Here's
a debate between Christopher Hitchens and Tariq Ali, sponsored by Democracy Now.
It's pretty interesting...you should read the whole thing. But I want to focus on this exchange:
AMY GOODMAN: Christopher Hitchens, your response to the debate Friday night.
CHRISTOPHER HITCHENS: Well, I must say I have never listened to Bush before. I've only sort of watched him, as it were. And there's something even more excruciating in a way about just hearing him. But it was a clear knockout, I thought, from his side. The people I feel sorry for, pitiful that Bush is, are those who are genuinely anti-war, such as yourself and Tariq, who find themselves having to hope, I presume, for the election of a Kerry-Edwards team that's committed to carrying on the war, except without the sense of conviction that, for example, I feel, that it's a just war and has to be won.
AMY GOODMAN: Tariq Ali.
CHRISTOPHER HITCHENS: It's an awkward situation for an anti-war person to be in.

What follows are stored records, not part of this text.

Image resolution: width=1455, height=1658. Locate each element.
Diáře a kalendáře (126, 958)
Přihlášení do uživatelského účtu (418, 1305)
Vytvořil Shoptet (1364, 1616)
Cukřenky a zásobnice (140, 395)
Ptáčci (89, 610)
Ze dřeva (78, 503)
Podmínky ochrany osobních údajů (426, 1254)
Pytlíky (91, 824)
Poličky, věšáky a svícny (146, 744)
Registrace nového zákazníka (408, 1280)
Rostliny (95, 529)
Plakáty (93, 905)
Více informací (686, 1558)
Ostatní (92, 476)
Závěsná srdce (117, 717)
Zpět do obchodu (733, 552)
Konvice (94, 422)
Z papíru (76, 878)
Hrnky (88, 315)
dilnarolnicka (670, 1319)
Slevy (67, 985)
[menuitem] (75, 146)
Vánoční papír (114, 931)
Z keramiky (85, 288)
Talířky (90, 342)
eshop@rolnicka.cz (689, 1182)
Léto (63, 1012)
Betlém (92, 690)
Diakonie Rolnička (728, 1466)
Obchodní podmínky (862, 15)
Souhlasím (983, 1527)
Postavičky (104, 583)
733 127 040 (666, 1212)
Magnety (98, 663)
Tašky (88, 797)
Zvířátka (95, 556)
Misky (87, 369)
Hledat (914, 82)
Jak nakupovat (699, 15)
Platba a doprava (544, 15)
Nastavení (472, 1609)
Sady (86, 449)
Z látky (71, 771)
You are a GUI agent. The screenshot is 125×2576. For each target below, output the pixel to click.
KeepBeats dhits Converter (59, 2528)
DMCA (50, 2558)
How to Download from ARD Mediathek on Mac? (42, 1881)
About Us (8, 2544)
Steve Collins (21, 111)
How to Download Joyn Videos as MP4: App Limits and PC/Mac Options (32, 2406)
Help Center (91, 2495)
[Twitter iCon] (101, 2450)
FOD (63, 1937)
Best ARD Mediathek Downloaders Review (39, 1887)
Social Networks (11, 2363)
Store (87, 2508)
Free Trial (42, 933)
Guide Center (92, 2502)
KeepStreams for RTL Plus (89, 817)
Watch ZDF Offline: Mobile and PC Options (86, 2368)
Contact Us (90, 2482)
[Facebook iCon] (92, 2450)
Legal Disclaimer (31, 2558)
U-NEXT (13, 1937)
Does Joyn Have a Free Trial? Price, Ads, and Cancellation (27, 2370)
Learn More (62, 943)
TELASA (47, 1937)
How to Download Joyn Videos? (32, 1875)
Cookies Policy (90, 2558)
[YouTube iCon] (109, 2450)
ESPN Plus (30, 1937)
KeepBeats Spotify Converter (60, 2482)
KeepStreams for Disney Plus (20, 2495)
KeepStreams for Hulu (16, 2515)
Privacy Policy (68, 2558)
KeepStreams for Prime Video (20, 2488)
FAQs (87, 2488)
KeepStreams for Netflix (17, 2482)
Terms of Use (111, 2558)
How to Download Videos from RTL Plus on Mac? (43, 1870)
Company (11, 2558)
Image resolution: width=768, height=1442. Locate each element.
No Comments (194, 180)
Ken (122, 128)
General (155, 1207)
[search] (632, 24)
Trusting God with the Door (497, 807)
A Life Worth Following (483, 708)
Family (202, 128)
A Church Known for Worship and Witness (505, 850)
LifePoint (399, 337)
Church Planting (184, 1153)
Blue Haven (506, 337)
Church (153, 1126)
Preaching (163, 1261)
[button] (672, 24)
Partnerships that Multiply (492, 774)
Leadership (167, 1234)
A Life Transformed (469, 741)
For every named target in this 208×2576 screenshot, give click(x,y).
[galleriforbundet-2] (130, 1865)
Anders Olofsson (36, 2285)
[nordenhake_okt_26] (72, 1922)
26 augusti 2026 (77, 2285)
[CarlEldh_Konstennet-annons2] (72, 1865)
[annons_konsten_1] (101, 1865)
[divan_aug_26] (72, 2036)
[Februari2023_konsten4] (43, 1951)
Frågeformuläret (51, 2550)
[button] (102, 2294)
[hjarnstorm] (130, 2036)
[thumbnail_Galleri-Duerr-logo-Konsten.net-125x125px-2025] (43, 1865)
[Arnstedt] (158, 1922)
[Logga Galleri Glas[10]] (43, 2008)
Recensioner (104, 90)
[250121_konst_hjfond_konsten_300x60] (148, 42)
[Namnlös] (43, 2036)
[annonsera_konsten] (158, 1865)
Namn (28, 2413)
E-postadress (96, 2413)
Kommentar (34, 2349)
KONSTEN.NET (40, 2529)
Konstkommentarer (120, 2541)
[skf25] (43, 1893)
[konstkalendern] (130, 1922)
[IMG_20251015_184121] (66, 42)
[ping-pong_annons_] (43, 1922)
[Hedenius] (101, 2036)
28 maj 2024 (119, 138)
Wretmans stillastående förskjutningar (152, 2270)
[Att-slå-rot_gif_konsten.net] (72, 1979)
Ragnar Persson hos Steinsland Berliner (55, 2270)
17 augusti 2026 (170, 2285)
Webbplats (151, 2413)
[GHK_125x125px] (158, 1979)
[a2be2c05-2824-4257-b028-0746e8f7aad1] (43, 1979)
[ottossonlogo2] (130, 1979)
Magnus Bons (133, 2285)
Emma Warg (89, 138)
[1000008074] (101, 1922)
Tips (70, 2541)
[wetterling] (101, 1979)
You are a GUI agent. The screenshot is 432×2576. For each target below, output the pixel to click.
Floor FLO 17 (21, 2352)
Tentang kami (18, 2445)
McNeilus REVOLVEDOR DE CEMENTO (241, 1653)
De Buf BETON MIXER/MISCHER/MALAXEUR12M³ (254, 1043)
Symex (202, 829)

TARIQ ALI: Well, I'm afraid that Christopher is right about that. It is an awkward situation for us to be in, that the only person Ð that the candidate the Democrats have chosen has been extremely wishy-washy on the war and still can't come clean and say that if it's the wrong war in the wrong place, then the obvious thing he needs to do the minute he comes to power is organize an orderly withdrawal, which is not what he's saying.
Of course, I risk being called a broken record here, but perhaps that's because no one will answer the fucking question: If Iraq was the wrong war at the wrong time, why should we stay?